While flooding rainfall and cool air swept across portions of the Midwest and eastern half of the United States, wildfires continued to rage in the West. Meanwhile, a tropical depression slowly strengthened, eventually giving rise to Tropical Storm Bertha late in the week.
To kick off the final week of July, an autumn-like chill descended across much of the Midwest and eastern United States, while a slow-moving storm system persisted, bringing flooding downpours to portions of the drought-stricken Plains.
Severe thunderstorms also blasted through areas across the U.S. early this week, bringing tornadoes to the Midwest, South and even New England.

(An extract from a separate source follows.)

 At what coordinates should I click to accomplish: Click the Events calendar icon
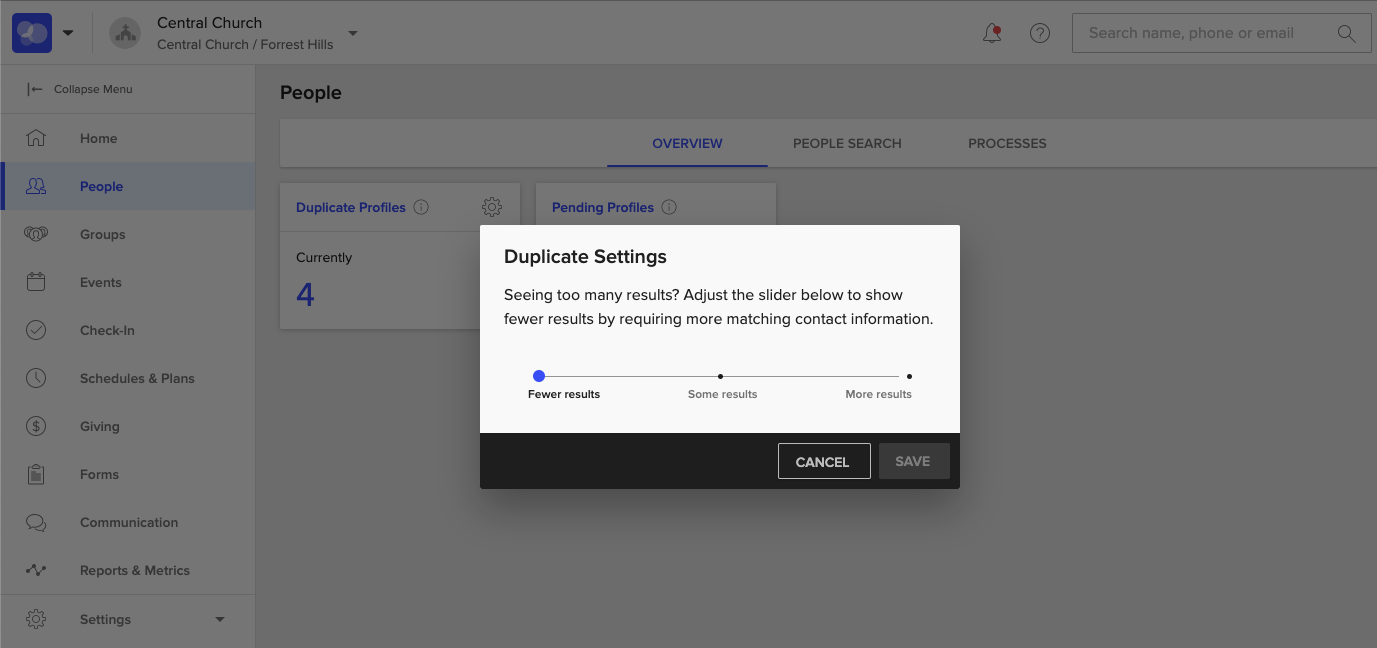click(36, 282)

New England was the site for two tornadoes between Sunday and Monday. An EF-0 tornado touched down in Wolcott, Connecticut.
A severe thunderstorm blasted through Revere, Massachusetts, near Boston, spawning an EF-2 tornado Monday.
Also on Monday, two tornadoes spun up near Denver, Colorado. One of the tornadoes touched down near the airport, forcing passengers to take shelter until the threat had passed.
In addition to severe storms, cool air persisted across the Midwest and East.
In portions of Pennsylvania and New York state, high temperatures sunk into the 60s Monday and Tuesday. A record low of 59 F was set at Atlanta on Wednesday morning, breaking the old record of 61 F set in 1936. Another record was shattered in Birmingham, Alabama, when temperatures slid to 57 F, below the record low of 61 F set in 1994.
Meanwhile, in the West, wildfires continued to rage in parts of the Yosemite and the Sierra Nevada foothills. One fire began July 25 after a vehicle went into dry vegetation east of Highway 49, 5 miles north of Plymouth in Amador County. It has destroyed at least 60 structures.
As of Friday morning, it has grown to about 4,240 acres since its start and is 95 percent contained. A crew of 857 fire personnel were battling the blaze, CalFire said, down from the 1,900 who were working at the start of the fire.
A separate blaze, the El Portal fire, in the Yosemite National Park has consumed at least 3900 acres with 34 percent containment, forcing the evacuations around Foresta, California.
In the southern portion of the Atlantic in Florida and gulf area, warm sea waters increased the risk of a deadly flesh-eating bacteria and a toxic, fish-killing algae growth, red tide.
A type of potentially toxic algae, Karenia brevis, known as "red tide" is blanketing an area roughly the size of Connecticut in the northeastern part of the Gulf of Mexico, killing massive numbers of fish.
One person from Sarasota County, Florida, has died, due to a deadly, flesh-eating bacteria, Vibrio vulnificus.
Also, in the Atlantic a tropical depression continued to strengthen throughout the week, giving rise to Tropical Storm Bertha late Thursday night.
Bertha is forecast to move along a curved path near the islands in the northeastern Caribbean, just east of the Bahamas and then northeastward off the U.S. Atlantic coast.
While Bertha is expected to remain a relatively weak tropical system, the storm's strength will fluctuate, bringing heavy rain and gusty winds to part of the Caribbean through the weekend.